▶ **Activity 1**: Please summarize the 211 launch story below in two sentences.
▶ **Activity 2**: List every partner named in the 211 launch story for the planned soft launch.
▶ **Activity 3**: Condense the 211 launch story's paragraph beginning "Many people who call Distress Centre" into a short bulleted list that keeps its main facts.

50 Stories Part 35: Information Please – the launch of 211
Image: 211 staff in 2006.
Many people who call Distress Centre are looking for information to solve immediate problems. Social issues often require assistance from multiple organizations, who unlike Distress Centre, may not be open 24/7. In 2003, Barb Litchinsky began talking about a solution to this issue through a partnership with Distress Centre and the 211 information service, announcing plans for a soft launch with partners Calgary City Council, the CRTC, Inform Canada and the United Way. 211 was to be answered by specially trained staff whose primary role was to assist people in finding and accessing appropriate community services. At the time, Toronto had the only 211 line in Canada.
“The City of Calgary told me they wanted someone to take all the overflow calls for any organization that needed coverage 24/7. It was going to be the three-digit phone number 211 for access to information and social service agencies.
“I went to Ottawa, because we had to get CRTC approval. We had to get accredited and permission to set up the line. It was a major deal to get 211.”

Stored entries:

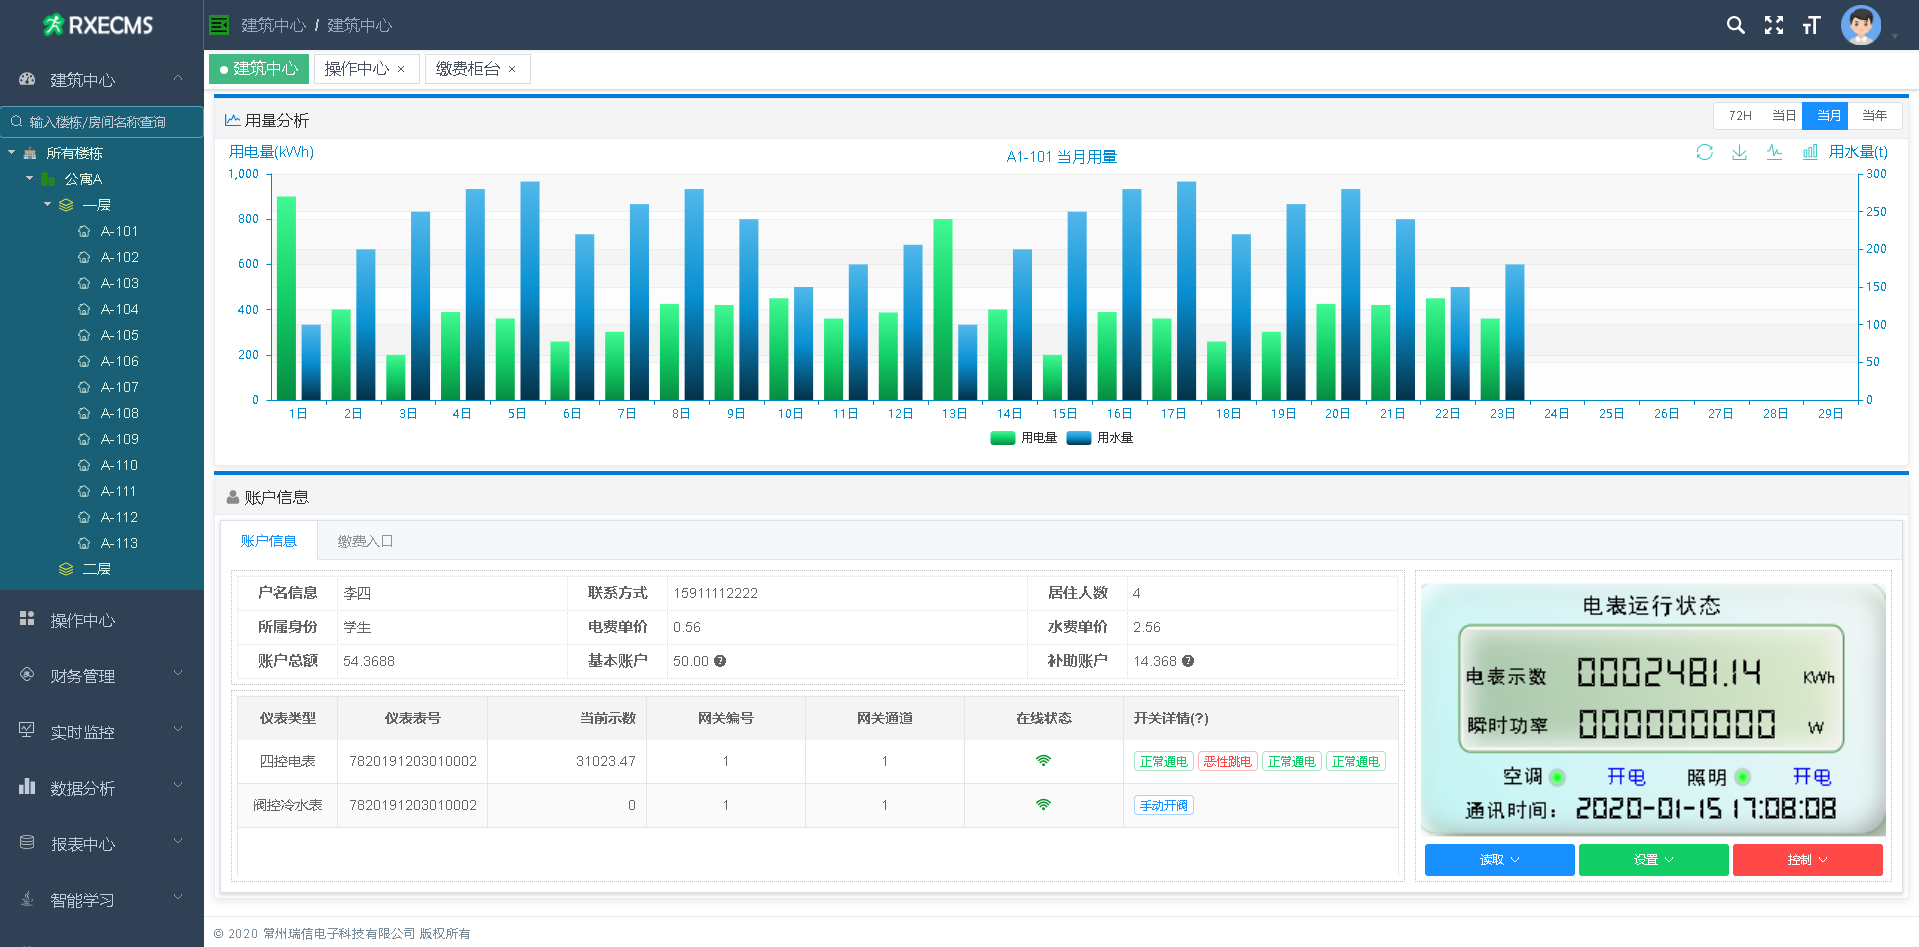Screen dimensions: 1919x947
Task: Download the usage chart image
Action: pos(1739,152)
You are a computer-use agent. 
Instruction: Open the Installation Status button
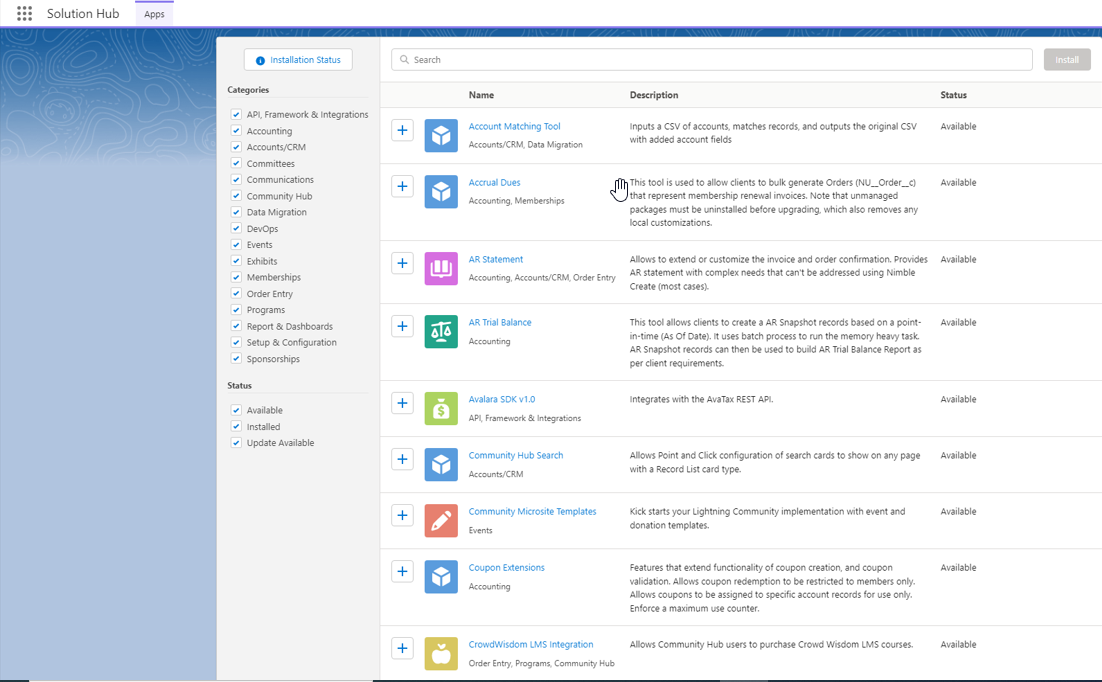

▶ **Worked solution 1**: Many people who call Distress Centre need information to solve immediate problems, but other organizations that help with social issues may not be open 24/7, so in 2003 Barb Litchinsky proposed a partnership between Distress Centre and the 211 information service and announced plans for a soft launch with partners. The line was to be staffed by specially trained people helping callers find and access community services, and setting it up required CRTC approval, accreditation and permission.

▶ **Worked solution 2**:
- Calgary City Council
- the CRTC
- Inform Canada
- the United Way

▶ **Worked solution 3**:
- Many Distress Centre callers need information to solve immediate problems.
- Social issues often require help from several organizations, which may not be open 24/7 like Distress Centre.
- In 2003, Barb Litchinsky proposed a partnership between Distress Centre and the 211 information service.
- She announced a soft launch with Calgary City Council, the CRTC, Inform Canada and the United Way.
- Specially trained staff would answer 211 and help people find and access appropriate community services.
- At the time, Toronto had Canada's only 211 line.